- [TASK INSTRUCTIONS]
Would you please copy every line from the records that contains the word "range"?

[Dataset excerpts]
^^^^
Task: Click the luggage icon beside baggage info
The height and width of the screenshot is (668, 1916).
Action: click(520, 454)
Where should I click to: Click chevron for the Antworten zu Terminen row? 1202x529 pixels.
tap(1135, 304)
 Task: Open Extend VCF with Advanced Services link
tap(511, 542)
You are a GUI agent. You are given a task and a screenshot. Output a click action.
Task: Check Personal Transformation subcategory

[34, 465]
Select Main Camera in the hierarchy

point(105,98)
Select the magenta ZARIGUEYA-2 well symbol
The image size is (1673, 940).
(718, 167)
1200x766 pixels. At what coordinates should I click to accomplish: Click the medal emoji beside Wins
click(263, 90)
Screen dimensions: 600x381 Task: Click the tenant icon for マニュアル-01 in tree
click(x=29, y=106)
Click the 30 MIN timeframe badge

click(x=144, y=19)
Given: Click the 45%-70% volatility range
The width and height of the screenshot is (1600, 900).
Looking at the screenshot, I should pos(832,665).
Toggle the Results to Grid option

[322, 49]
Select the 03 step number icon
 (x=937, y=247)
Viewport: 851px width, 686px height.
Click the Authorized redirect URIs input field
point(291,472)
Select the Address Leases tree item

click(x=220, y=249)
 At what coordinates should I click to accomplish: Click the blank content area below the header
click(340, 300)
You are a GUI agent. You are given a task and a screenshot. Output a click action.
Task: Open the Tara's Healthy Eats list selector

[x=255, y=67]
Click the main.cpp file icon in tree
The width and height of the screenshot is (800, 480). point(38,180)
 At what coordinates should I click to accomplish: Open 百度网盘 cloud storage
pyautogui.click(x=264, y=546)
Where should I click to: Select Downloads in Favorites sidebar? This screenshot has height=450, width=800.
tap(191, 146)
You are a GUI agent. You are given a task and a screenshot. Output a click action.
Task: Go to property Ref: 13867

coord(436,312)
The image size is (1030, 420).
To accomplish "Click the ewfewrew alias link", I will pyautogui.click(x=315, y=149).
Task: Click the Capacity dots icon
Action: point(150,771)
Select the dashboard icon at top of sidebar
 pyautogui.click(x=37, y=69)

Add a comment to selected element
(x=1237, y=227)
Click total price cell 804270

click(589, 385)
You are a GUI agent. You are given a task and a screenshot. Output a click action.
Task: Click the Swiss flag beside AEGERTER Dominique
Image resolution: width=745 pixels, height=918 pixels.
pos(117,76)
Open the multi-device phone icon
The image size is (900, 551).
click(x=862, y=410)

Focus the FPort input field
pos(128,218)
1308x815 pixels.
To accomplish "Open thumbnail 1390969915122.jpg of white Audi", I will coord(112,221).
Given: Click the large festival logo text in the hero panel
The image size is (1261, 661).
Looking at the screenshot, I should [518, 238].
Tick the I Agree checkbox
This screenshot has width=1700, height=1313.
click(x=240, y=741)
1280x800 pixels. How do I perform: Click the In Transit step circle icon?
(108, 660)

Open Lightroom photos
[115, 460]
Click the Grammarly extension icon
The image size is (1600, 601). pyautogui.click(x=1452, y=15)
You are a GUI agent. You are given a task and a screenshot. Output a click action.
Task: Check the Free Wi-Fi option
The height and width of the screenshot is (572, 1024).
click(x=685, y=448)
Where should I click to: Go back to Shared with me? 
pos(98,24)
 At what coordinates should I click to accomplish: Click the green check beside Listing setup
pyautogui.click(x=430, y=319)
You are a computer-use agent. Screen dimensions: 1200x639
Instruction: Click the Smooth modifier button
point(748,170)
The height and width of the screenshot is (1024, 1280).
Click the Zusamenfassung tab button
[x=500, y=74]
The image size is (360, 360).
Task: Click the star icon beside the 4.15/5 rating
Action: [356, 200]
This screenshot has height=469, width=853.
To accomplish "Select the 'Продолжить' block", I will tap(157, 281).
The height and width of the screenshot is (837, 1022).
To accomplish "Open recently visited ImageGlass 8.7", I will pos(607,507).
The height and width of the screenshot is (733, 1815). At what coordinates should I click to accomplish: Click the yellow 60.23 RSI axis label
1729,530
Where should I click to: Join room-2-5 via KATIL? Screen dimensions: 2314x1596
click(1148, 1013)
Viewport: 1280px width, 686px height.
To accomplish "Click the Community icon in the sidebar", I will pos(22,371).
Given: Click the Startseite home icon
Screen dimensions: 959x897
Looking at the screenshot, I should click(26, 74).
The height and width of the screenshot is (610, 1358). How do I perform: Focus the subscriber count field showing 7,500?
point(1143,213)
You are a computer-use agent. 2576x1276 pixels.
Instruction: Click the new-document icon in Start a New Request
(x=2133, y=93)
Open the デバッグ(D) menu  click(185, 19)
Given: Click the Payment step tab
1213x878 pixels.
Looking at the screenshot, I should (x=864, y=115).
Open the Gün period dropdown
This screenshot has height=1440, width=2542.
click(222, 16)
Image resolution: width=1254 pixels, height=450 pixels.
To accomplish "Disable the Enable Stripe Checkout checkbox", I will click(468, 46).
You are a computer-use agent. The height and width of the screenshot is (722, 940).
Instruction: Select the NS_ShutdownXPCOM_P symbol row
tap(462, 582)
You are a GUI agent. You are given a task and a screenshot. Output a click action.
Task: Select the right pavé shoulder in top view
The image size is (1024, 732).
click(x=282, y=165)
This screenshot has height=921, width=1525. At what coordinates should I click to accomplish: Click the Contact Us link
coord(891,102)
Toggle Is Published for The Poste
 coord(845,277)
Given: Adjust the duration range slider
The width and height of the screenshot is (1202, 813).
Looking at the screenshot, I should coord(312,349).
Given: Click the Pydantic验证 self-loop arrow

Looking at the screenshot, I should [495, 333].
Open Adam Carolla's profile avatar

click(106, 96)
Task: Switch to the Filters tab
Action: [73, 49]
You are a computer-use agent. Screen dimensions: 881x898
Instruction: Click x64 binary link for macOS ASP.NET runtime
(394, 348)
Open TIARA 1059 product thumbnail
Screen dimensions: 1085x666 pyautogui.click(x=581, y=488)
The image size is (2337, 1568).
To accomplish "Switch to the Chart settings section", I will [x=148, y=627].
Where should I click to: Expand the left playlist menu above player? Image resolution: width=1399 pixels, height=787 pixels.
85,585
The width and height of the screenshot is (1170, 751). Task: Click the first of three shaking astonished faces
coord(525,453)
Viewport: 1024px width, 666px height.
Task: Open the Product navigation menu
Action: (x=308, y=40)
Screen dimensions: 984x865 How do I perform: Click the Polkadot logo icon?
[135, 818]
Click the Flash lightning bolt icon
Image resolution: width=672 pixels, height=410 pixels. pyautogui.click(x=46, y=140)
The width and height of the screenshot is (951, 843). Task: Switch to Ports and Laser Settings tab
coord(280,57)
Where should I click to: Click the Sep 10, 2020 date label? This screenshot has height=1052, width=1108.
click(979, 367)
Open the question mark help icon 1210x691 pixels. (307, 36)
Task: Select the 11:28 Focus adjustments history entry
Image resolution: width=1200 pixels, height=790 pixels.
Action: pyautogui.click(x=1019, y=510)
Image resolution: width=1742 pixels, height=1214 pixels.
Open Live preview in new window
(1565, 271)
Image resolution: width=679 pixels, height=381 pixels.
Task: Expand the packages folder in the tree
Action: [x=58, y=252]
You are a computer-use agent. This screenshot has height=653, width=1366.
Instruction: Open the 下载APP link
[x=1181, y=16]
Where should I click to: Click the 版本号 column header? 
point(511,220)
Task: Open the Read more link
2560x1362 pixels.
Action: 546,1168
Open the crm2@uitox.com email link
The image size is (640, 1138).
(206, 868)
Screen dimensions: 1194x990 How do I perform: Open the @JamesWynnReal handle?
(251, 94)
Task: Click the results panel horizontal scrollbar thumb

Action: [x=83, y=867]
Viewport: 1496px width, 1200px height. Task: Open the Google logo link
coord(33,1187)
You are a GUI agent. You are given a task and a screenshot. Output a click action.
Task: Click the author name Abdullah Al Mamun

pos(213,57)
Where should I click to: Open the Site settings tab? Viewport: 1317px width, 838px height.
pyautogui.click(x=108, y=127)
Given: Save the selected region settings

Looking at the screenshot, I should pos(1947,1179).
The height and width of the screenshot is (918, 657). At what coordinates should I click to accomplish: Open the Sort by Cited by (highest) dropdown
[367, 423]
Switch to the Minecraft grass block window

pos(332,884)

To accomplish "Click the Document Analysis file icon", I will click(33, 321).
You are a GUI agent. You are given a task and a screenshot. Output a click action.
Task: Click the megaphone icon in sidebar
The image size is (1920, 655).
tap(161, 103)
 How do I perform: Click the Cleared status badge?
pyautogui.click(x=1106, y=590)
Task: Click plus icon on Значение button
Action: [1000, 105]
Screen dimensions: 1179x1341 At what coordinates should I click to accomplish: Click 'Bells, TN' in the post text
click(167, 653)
^^^^
- [ANSWER SPACE]
Given: Click the 45%-70% volatility range
Given: Adjust the duration range slider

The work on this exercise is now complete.